The conclusion that momentarily increased bodily resemblance selectively shapes sensorimotor but not affective aspects of empathy may, however, be premature since the animated nature of our pain stimuli may have dampened affective resonance to others’ suffering. Future studies should therefore examine whether changing the observer’s bodily appearance can modulate explicit and implicit vicarious responses to more realistic pain stimuli. Another important avenue for future research is the extent to which virtual embodiment might prove a useful tool in reducing health inequalities. Previous research has employed virtual reality to study medical staff’s responses to medial dilemmas (Pan et al., 2016). Using virtual embodiment to increase the similarity between medics and non-white patients might act as a vivid way to highlight inequalities in pain treatment and an ethical way to test whether alterations in self–other similarity could influence real-life treatment decisions.
Conclusions
The current study provides evidence that perceived bodily resemblance between the observer and the victim increases the observer’s sensorimotor resonance to the victim’s pain.
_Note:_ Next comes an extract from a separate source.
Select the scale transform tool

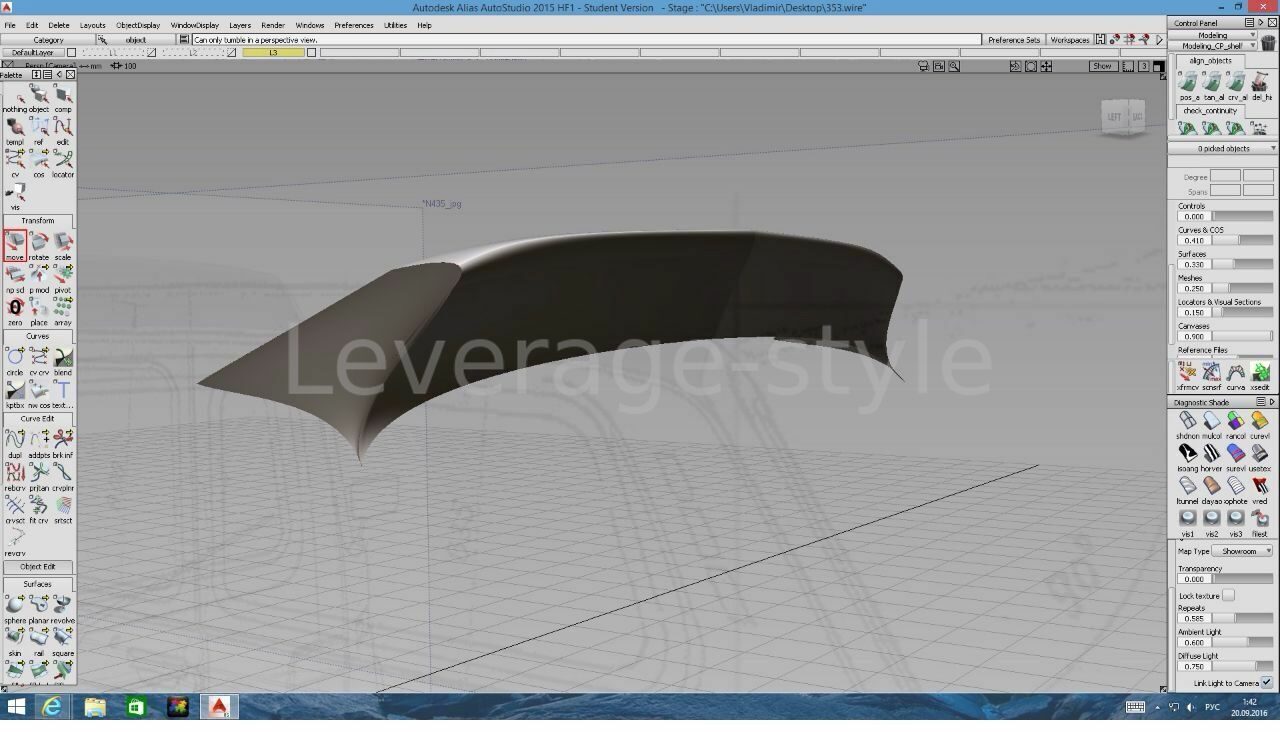(x=63, y=243)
This influence seems to be transient in its nature as changing flexibly according to changes in the observer’s bodily appearance. We therefore demonstrate a novel perceptual intervention technique to battle ethnic ingroup bias in empathic neural resonance, which complements previously developed interventions focusing on higher-level cognitive mechanisms (see Han, 2018). This intervention technique building on virtual body transfer offers an innovative tool for social neuroscience and to uncover the micromechanisms of empathy and intergroup relations.
Data availability
The data and code used in statistical testing are available at Open Science Framework (https://osf.io/wd86b/). Raw EEG data are available upon request.
Funding
This work was supported by the Academy of Finland (Suomen akatemia) (project numbers: 305576 and 332309). Academy of Finland is a governmental funding body for scientific research in Finland.
Supplementary data
Supplementary data are available at SCAN online.
Conflict of interest
The authors declare that they have no actual or potential conflicts of interest of financial nature concerning this work.